The Road to Zimbabwe

               What the Bank of Japan learned from this catastrophe was that more money printing was needed. Accordingly, on October 31, 2014, the bank announced an expansion of its asset purchase program by $800 billion. This immediately sent Japanese government bond yields and the yen into a tailspin. The Bank of Japan is now practically the sole buyer of Japanese bonds- shades of Zimbabwe!
Japan is the most heavily indebted nation on earth, with a debt that surpassed a quadrillion yen in 2013. 59% of the country’s tax revenue went for servicing their monolithic debt in 2010. The only reason Japan has avoided a default is the BoJ’s interest rate manipulation. Although inflation in Japan is now running as high as 3.7%, yields on five-year and ten-year bonds stand at 0.02% and 0.29% respectively. This is lunacy. Haruhiko Kuroda believes that he can keep debt-servicing costs this low indefinitely. However, as Japan’s debt piles, he will need to print ever greater amounts of yen to purchase ever greater volumes of new debt. The BoJ has painted itself into a wall: it is now totally powerless to arrest the yen’s decline.
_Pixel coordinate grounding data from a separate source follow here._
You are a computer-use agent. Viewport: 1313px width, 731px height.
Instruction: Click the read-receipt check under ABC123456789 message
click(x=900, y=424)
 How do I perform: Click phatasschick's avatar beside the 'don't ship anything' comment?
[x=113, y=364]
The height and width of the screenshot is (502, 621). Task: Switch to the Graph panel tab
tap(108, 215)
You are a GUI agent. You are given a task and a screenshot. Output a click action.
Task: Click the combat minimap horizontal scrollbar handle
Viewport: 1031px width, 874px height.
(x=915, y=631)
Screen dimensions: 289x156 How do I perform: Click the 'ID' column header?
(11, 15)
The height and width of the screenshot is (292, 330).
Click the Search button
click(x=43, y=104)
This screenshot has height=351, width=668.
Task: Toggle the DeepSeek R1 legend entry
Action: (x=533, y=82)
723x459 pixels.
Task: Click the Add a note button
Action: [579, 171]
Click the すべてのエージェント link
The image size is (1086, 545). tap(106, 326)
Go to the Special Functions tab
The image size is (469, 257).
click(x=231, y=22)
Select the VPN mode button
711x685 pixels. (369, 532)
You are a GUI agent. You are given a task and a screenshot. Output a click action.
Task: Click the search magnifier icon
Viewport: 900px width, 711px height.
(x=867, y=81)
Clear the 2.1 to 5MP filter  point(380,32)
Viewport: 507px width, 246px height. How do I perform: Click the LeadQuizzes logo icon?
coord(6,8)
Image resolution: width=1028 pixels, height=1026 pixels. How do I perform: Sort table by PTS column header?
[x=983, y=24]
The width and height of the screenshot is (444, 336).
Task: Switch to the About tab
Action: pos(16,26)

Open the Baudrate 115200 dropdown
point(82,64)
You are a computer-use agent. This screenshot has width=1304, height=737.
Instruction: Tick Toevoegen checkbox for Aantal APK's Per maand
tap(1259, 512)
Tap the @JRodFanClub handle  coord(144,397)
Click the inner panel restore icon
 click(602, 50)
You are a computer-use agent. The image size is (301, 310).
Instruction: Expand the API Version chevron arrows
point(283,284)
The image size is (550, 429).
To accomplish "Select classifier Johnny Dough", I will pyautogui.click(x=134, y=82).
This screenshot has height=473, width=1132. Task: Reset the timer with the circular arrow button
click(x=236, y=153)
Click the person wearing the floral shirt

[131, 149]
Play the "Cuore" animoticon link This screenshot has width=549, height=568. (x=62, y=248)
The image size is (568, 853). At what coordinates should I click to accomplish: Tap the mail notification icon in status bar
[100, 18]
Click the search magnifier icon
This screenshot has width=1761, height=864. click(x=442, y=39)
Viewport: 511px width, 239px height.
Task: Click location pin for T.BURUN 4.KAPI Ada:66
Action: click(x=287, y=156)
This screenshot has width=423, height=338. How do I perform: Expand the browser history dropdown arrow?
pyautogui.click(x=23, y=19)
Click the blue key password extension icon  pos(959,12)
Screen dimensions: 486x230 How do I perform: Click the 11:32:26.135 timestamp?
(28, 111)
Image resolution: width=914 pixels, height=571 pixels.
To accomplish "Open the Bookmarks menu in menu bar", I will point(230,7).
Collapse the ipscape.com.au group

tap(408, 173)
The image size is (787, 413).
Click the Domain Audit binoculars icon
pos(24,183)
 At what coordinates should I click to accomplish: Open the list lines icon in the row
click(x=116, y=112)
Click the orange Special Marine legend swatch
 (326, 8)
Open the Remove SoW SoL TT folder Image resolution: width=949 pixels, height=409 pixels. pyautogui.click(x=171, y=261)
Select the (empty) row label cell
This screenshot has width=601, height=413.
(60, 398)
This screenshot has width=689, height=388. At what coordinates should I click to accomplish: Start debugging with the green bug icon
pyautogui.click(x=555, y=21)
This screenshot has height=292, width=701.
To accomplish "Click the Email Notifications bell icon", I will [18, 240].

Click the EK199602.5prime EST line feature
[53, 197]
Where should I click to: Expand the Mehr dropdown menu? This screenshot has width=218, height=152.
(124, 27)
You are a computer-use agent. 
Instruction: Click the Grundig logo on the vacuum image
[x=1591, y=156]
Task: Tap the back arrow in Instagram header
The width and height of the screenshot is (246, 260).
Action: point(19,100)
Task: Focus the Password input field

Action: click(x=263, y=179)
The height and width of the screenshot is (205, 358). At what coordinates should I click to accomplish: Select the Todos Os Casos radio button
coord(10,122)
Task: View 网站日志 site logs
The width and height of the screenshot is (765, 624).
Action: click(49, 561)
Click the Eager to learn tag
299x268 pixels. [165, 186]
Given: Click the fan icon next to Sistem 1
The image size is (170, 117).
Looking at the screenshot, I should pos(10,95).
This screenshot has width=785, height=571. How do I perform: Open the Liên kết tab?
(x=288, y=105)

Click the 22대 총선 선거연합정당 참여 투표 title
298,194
               Barring a miracle, the crash of the Japanese yen and the Japanese bond market are inevitable. The snake oil of Abenomics has been a catastrophic failure, and I see no reason to expect its fortunes to reverse in the future. Although it is highly implausible, the intentions of Shinzo Abe and Haruhiko Kuroda may be good. But as somebody said, the road to Zimbabwe is paved with good intentions. The only thing separating Japan from full-bore economic crisis is time. And there isn’t much of it left.